Exposição Queermuseu é fechada em Porto Alegre após protestos

Após visitantes e internautas acusarem a mostra Queermuseu de não respeitar a fé alheia e fazer apologia à pedofilia e zoofilia, o Santander Cultural optou por antecipar o fim da exposição, marcado para 8 de outubro. 

A opção pelo cancelamento, justificada em nota oficial (veja abaixo), causou estranheza no meio artístico, já que a diversidade de gênero e orientação sexual é uma bandeira de muitos artistas, além de tema que tem ocupado espaço relevante em discussões.

 

"Nos últimos dias, recebemos diversas manifestações críticas sobre a exposição Queermuseu - Cartografias da diferença na Arte Brasileira.
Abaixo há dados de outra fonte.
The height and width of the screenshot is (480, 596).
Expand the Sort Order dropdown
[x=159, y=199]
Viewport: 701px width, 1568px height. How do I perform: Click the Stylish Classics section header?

Pedimos sinceras desculpas a todos os que se sentiram ofendidos por alguma obra que fazia parte da mostra.

O objetivo do Santander Cultural é incentivar as artes e promover o debate sobre as grandes questões do mundo contemporâneo, e não gerar qualquer tipo de desrespeito e discórdia. Nosso papel, como um espaço cultural, é dar luz ao trabalho de curadores e artistas brasileiros para gerar reflexão. Sempre fazemos isso sem interferir no conteúdo para preservar a independência dos autores, e essa tem sido a maneira mais eficaz de levar ao público um trabalho inovador e de qualidade.

Desta vez, no entanto, ouvimos as manifestações e entendemos que algumas das obras da exposição Queermuseu desrespeitavam símbolos, crenças e pessoas, o que não está em linha com a nossa visão de mundo. Quando a arte não é capaz de gerar inclusão e reflexão positiva, perde seu propósito maior, que é elevar a condição humana.
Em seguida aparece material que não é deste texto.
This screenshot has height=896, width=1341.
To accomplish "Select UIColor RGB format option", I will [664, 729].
O Santander Cultural não chancela um tipo de arte, mas sim a arte na sua pluralidade, alicerçada no profundo respeito que temos por cada indivíduo. Por essa razão, decidimos encerrar a mostra neste domingo, 10/09. Garantimos, no entanto, que seguimos comprometidos com a promoção do debate sobre diversidade e outros grandes temas contemporâneos."

 

Queermuseu, tem a curadoria de Gaudêncio Fidelis, e a participação de cerca de 85 artistas, dentre eles: Leonilson, Flávio de Carvalho, Ligia Clark, Bia Leite, Flávio Cerqueira, Sandro Ka e Yuri Firmeza.

Na exposição, as discussões sobre temas relacionados à Arte coexiste com assuntos que tem a ver com à Teoria Queer. Esses estudos propõem, dentre outras questões, a revisão sobre gêneros ("O que é ser homem, O que é ser mulher?, Quais são as outras categorias além dessas, O que acontece com as pessoas que não se sentem representadas pelo binômio -- masculino e feminino?).

Sobre a identidade e concepção da mostra, Fidelis afirma: “Uma exposição queer, que busca não ditar ou prescrever regras, discute questões relativas à formação do cânone artístico e a constituição da diferença na arte. Para esta plataforma curatorial levei em conta aspectos artísticos, culturais e históricos de cada trabalho”.

Muitos visitantes não concordaram com a proposta, no entanto, e reclamaram no perfil do Santander Cultural. 

 

 

Artistas e admiradores da exposição tem se mobilizado. Para o dia 12 de setembro, em Porto Alegre, preparam um ato pela Liberdade de Expressão Artística e contra a LGBTTFobia. A manifestação está marcada para às 15 horas e 30 minutos na rua Sete de Setembro, no centro histórico da capital gaúcha.